The dried root can also be sliced and brewed into tea, or it can be ground and placed under the tongue for quick absorption. Most ground ginger root is actually put into a pill format for consuming daily. The benefit of buying the actual dried root is that one can ensure that they are receiving a high quality product. It is common that pill formats of ginseng will not have a high potency of the herb.
The typical dosage in capsule format is 100 to 200 milligrams taken once or twice per day. If using a liquid form of ginseng, it is best to take 1 to 2 grams and mix it with water and then drink the mixture. Again, this can be taken once or twice per day.
A good standard is to start with a lower dose and then work up to a maximum of 200 milligrams twice per day after determining physical response and potential side effects from taking ginseng. After a three month period of taking ginseng on a daily basis, one should stop using the herb for a period of two weeks to one month before resuming use.

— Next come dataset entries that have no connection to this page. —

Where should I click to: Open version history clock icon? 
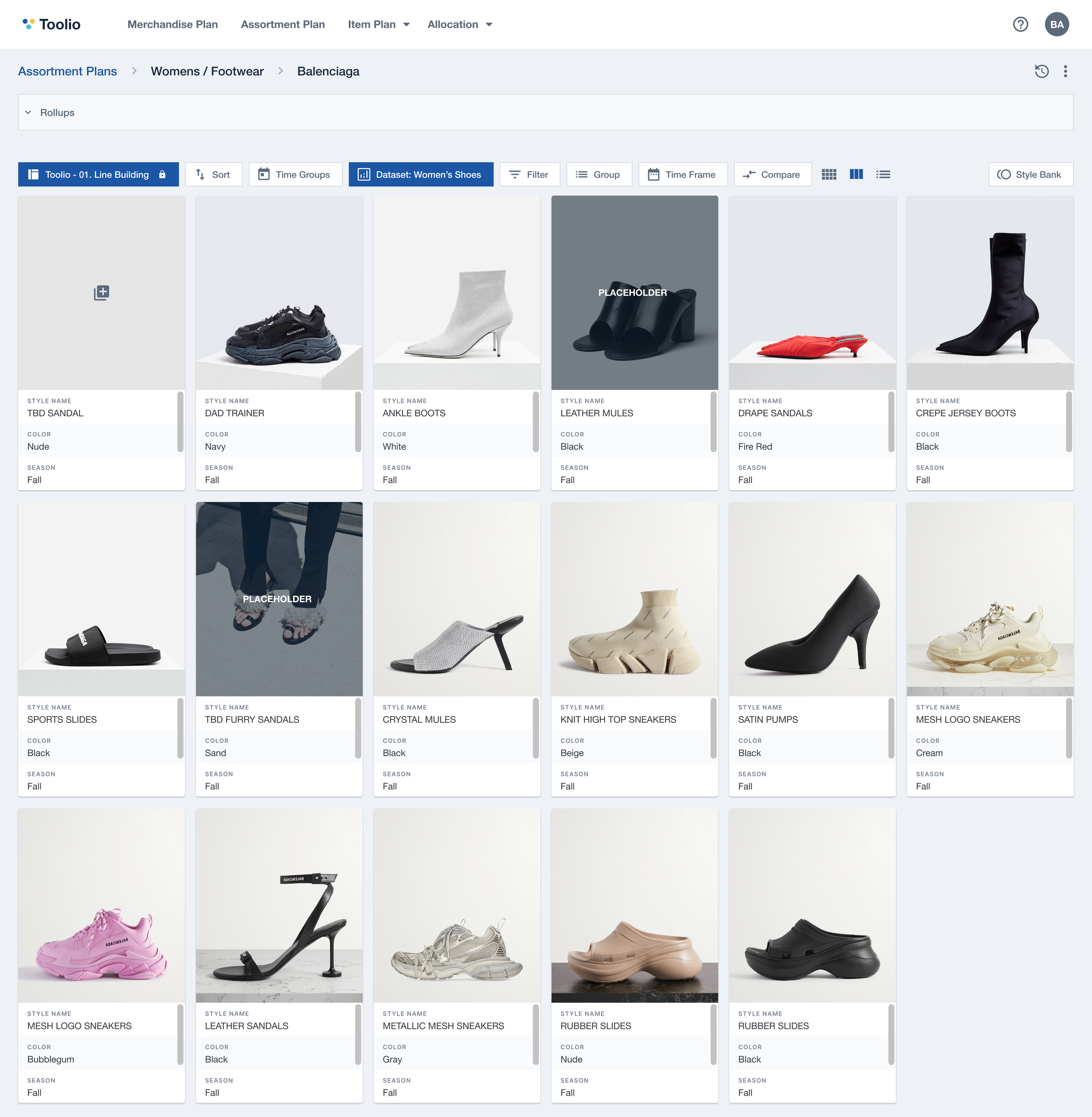[x=1041, y=71]
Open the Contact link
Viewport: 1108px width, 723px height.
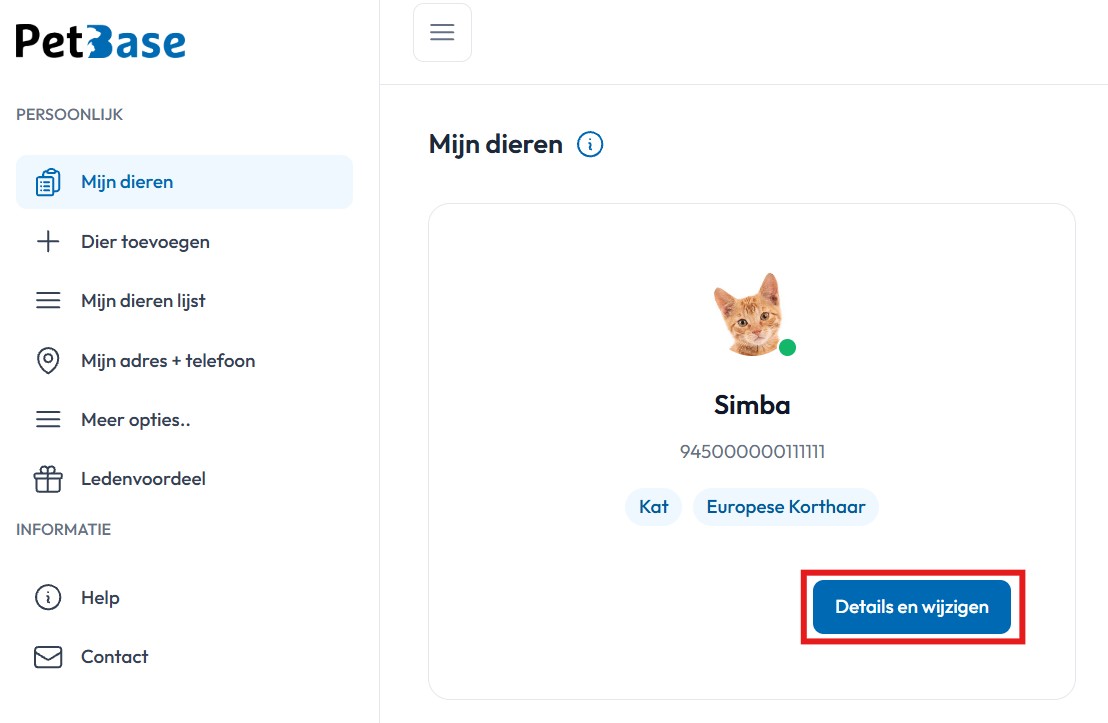(x=114, y=657)
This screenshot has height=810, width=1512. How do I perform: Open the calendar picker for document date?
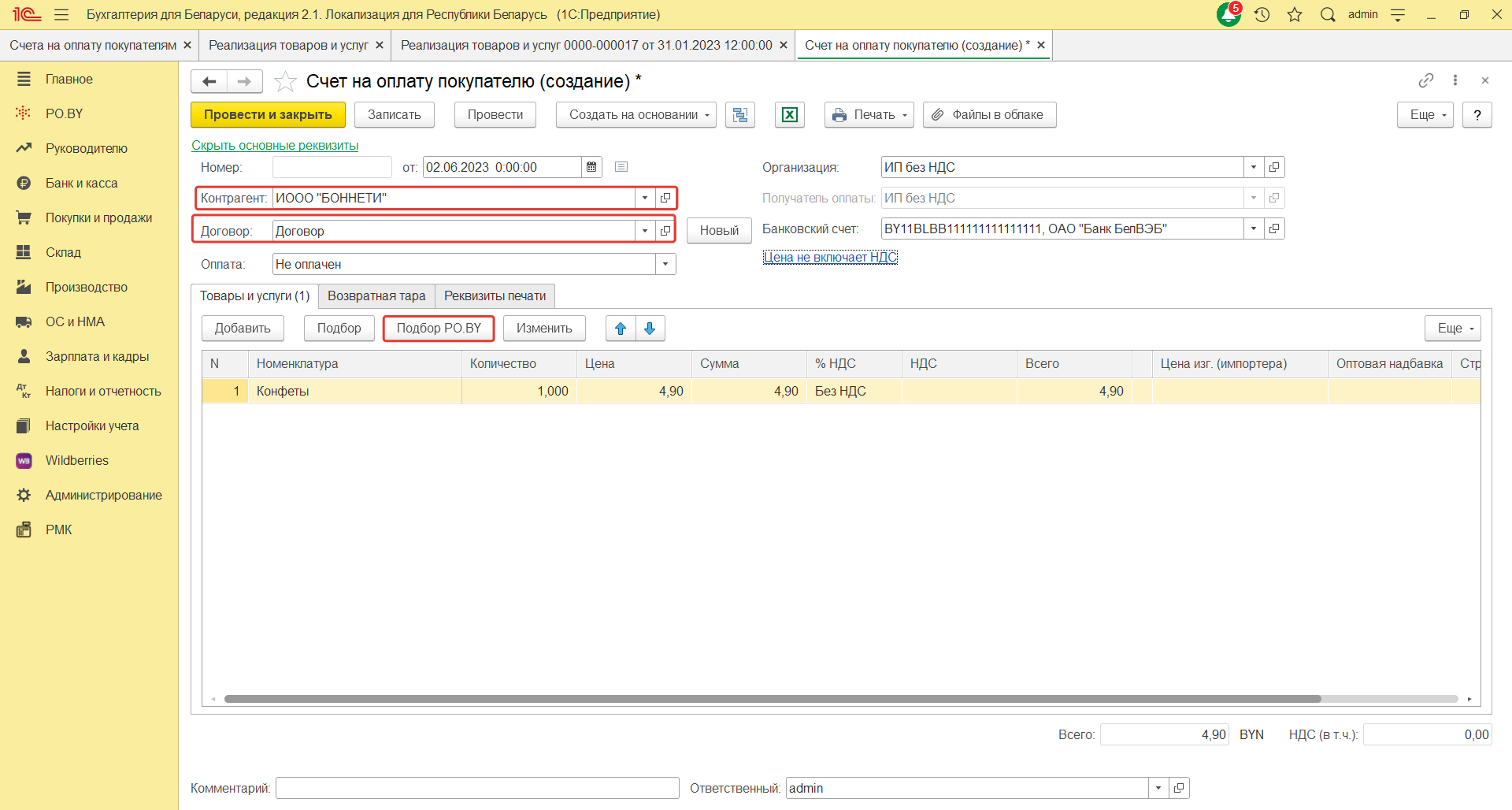591,167
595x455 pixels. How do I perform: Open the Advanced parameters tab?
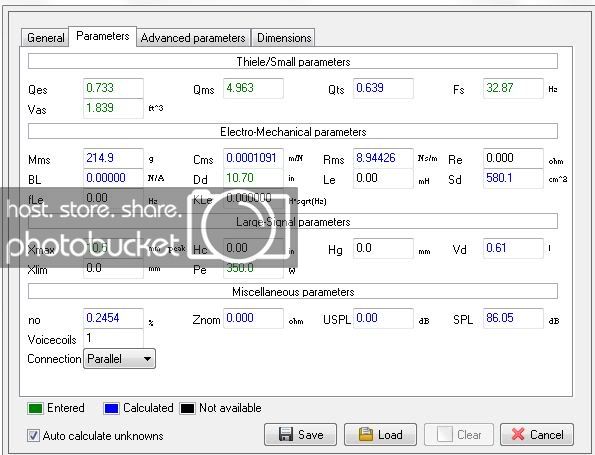(x=193, y=38)
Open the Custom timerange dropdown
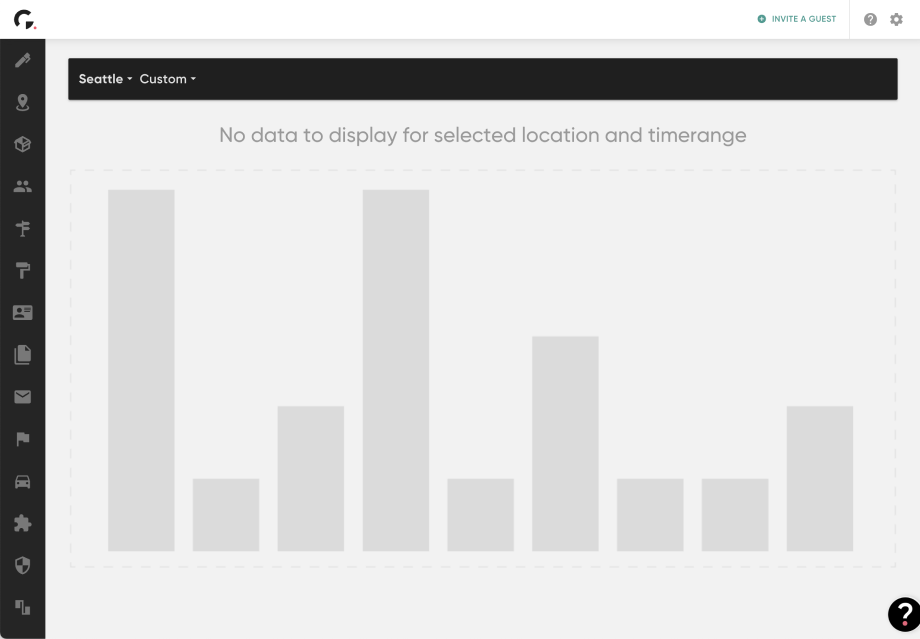This screenshot has height=639, width=920. [x=166, y=79]
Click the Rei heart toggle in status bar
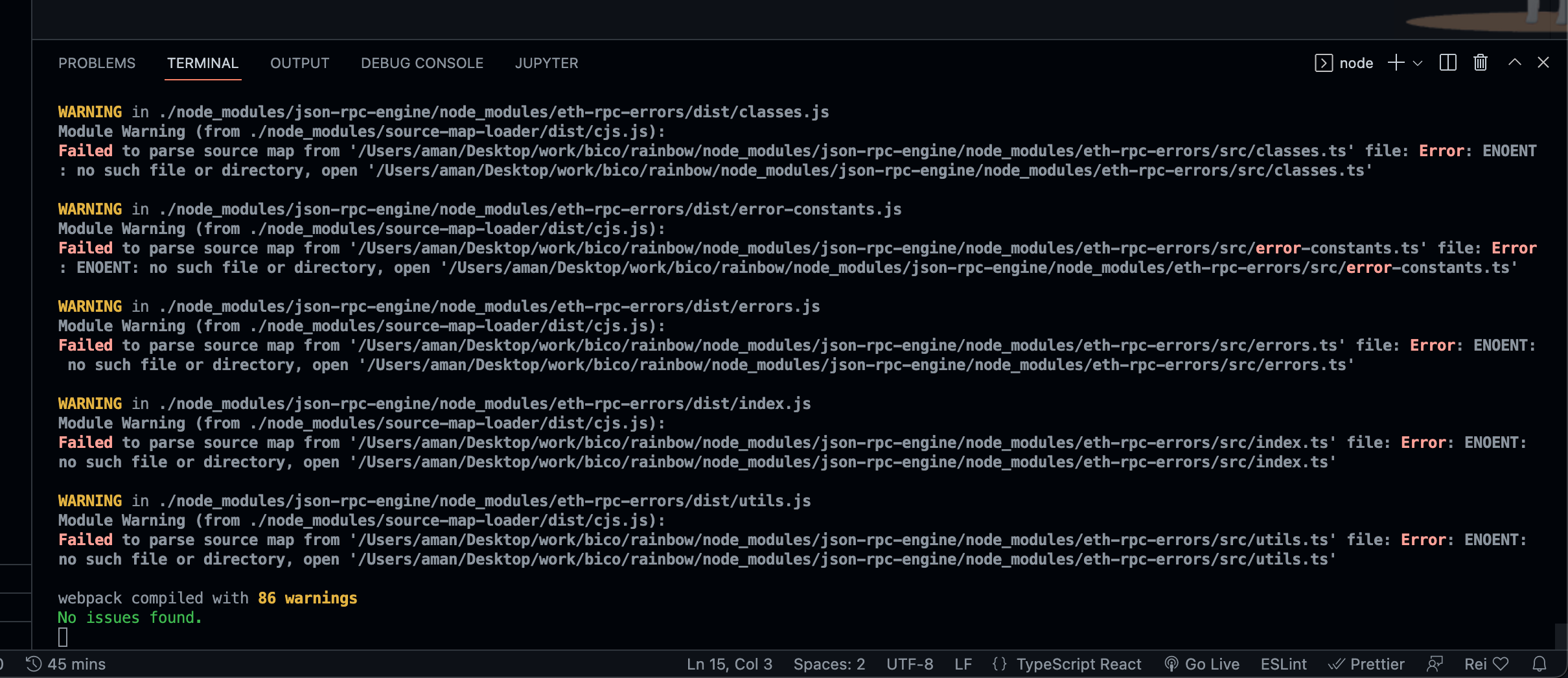This screenshot has height=678, width=1568. tap(1487, 664)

Prolonged use without taking a break can cause nervousness and fluid retention.
Ginseng is a viable option for supplementing one’s diet to aid in mental focus, lowering blood sugar, and providing an energy boost. It is not without its concerns, however, and it will be some time before enough studies are completed to show the benefits or disprove the claims related to ginseng. Anyone deciding to use it should take it slowly and check with a sales clerk at their local health food store to find a quality brand. As always, remember to check with a physician before starting any new herbal supplement to ensure that it will not conflict with any other health issues or medications.
Caution - Those on blood thinning medications or with blood clotting issues should speak with a doctor before taking ginseng because it can reduce the effectiveness of medications.